Spencer Reeves, Child Hope International
As the Executive Director of Child Hope International, Spencer led the organization through a transition from operating an orphanage in Haiti to reuniting the children in their care with their families and now working to strengthen and empower families. Spencer and Child Hope have helped to guide other organizations looking to expand their programming into family based care.
Betsy Wall, Foundation for International Development Assistance
Betsy Wall, Executive Director of Foundation for International Development Assistance (FIDA), first visited Haiti as a teenager when the infamous dictator, Papa Doc Duvalier, ruled it. In 1984, her parents, Jack and Anne Wall, moved to Haiti. Her father, FIDA founder, believed that the future of Haiti was “with those who have their hands in the soil” and began to develop resources for communities who were motivated to advance themselves economically by becoming invested shareholders in their own productive agricultural cooperative. It has become the choice of thousands of peasant men and women who testify today they now have peace in their communities. In 1999, Betsy accepted the calling to serve as Executive Director. She travels toHaiti regularly to engage directly with partners, staff and cooperative members.

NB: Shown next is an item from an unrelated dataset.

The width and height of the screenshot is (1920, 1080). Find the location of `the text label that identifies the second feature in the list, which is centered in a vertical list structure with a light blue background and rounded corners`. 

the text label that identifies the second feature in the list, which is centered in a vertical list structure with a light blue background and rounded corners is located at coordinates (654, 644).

Morgan Wienberg, Little Footprints, Big Steps
Morgan Wienberg went to Haiti for the first time at 18 years old to volunteer following the 2010 earthquake. In 2011 she returned to Haiti and spent half a year living alongside the children in a severely neglectful orphanage. She discovered that not only was the orphanage corrupt and abusive, but the children living in it almost all had living families. Shortly after, Morgan co-founded the organization Little Footprints, Big Steps and worked with locals to reunite those children – as well as others – with their families and advocate for their well being. Little Footprints, Big Steps empowers vulnerable families that have been separated, or who are at risk of separation, by supporting local protection authorities in building a stronger child protection network in Haiti. LFBS works to keep families together by addressing the root causes of separation and poverty through programming in child well-being and development, family and community development, advocacy of child rights, and medical outreach. Morgan has been honored with Canada’s Meritorious Service Cross Medal and the Queen’s Diamond Jubilee Medal, several Governor General of Canada Academic Awards, and has been a keynote speaker at the United Nations Youth Assembly. Morgan has lived in Haiti full time since 2011, coordinating LFBS’ activities and building up a dedicated team of Haitian staff as well as a powerful partnership with local child protection authorities.